**Assigned task**
Top to bottom, every record is to be copied word for word.

**Data excerpts**
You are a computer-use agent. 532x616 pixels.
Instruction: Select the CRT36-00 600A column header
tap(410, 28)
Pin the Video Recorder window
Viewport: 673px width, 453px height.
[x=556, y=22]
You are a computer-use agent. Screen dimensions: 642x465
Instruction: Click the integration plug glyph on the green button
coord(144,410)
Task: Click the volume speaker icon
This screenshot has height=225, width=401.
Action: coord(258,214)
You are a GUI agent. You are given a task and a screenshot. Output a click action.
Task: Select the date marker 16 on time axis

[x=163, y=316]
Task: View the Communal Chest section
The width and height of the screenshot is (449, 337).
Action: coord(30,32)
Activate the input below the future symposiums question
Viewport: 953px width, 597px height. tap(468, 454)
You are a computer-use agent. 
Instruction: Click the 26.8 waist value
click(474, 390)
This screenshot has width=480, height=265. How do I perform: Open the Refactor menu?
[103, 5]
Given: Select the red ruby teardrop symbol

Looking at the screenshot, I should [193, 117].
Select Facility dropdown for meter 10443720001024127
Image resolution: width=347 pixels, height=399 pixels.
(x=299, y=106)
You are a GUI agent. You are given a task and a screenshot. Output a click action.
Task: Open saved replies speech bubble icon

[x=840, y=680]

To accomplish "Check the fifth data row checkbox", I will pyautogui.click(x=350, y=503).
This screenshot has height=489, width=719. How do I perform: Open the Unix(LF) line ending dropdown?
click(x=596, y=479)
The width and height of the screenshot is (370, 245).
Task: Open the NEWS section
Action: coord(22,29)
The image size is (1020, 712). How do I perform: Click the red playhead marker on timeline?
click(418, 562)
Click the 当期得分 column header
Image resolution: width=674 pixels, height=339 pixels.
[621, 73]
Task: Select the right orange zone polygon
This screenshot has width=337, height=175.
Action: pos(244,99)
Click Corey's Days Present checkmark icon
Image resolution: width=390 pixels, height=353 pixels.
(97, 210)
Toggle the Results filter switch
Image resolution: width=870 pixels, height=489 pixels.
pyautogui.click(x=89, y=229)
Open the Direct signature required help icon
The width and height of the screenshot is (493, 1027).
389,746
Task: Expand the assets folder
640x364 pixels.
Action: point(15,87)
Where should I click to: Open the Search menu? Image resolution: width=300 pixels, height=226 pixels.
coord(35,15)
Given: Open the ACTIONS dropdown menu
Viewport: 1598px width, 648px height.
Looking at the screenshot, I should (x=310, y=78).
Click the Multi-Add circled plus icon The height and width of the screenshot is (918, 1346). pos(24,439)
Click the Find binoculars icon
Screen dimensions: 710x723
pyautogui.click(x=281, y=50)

**Finished task**
You are a computer-use agent. 532x616 pixels.
Instruction: Select the CRT36-00 600A column header
tap(410, 28)
Pin the Video Recorder window
Viewport: 673px width, 453px height.
[x=556, y=22]
You are a computer-use agent. Screen dimensions: 642x465
Instruction: Click the integration plug glyph on the green button
coord(144,410)
Task: Click the volume speaker icon
This screenshot has height=225, width=401.
Action: coord(258,214)
You are a GUI agent. You are given a task and a screenshot. Output a click action.
Task: Select the date marker 16 on time axis

[x=163, y=316]
Task: View the Communal Chest section
The width and height of the screenshot is (449, 337).
Action: coord(30,32)
Activate the input below the future symposiums question
Viewport: 953px width, 597px height. tap(468, 454)
You are a computer-use agent. 
Instruction: Click the 26.8 waist value
click(474, 390)
This screenshot has width=480, height=265. How do I perform: Open the Refactor menu?
[103, 5]
Given: Select the red ruby teardrop symbol

Looking at the screenshot, I should [193, 117].
Select Facility dropdown for meter 10443720001024127
Image resolution: width=347 pixels, height=399 pixels.
(x=299, y=106)
You are a GUI agent. You are given a task and a screenshot. Output a click action.
Task: Open saved replies speech bubble icon

[x=840, y=680]

To accomplish "Check the fifth data row checkbox", I will pyautogui.click(x=350, y=503).
This screenshot has height=489, width=719. How do I perform: Open the Unix(LF) line ending dropdown?
click(x=596, y=479)
The width and height of the screenshot is (370, 245).
Task: Open the NEWS section
Action: coord(22,29)
The image size is (1020, 712). How do I perform: Click the red playhead marker on timeline?
click(418, 562)
Click the 当期得分 column header
Image resolution: width=674 pixels, height=339 pixels.
[621, 73]
Task: Select the right orange zone polygon
This screenshot has width=337, height=175.
Action: pos(244,99)
Click Corey's Days Present checkmark icon
Image resolution: width=390 pixels, height=353 pixels.
(97, 210)
Toggle the Results filter switch
Image resolution: width=870 pixels, height=489 pixels.
pyautogui.click(x=89, y=229)
Open the Direct signature required help icon
The width and height of the screenshot is (493, 1027).
389,746
Task: Expand the assets folder
640x364 pixels.
Action: point(15,87)
Where should I click to: Open the Search menu? Image resolution: width=300 pixels, height=226 pixels.
coord(35,15)
Given: Open the ACTIONS dropdown menu
Viewport: 1598px width, 648px height.
Looking at the screenshot, I should (x=310, y=78).
Click the Multi-Add circled plus icon The height and width of the screenshot is (918, 1346). pos(24,439)
Click the Find binoculars icon
Screen dimensions: 710x723
pyautogui.click(x=281, y=50)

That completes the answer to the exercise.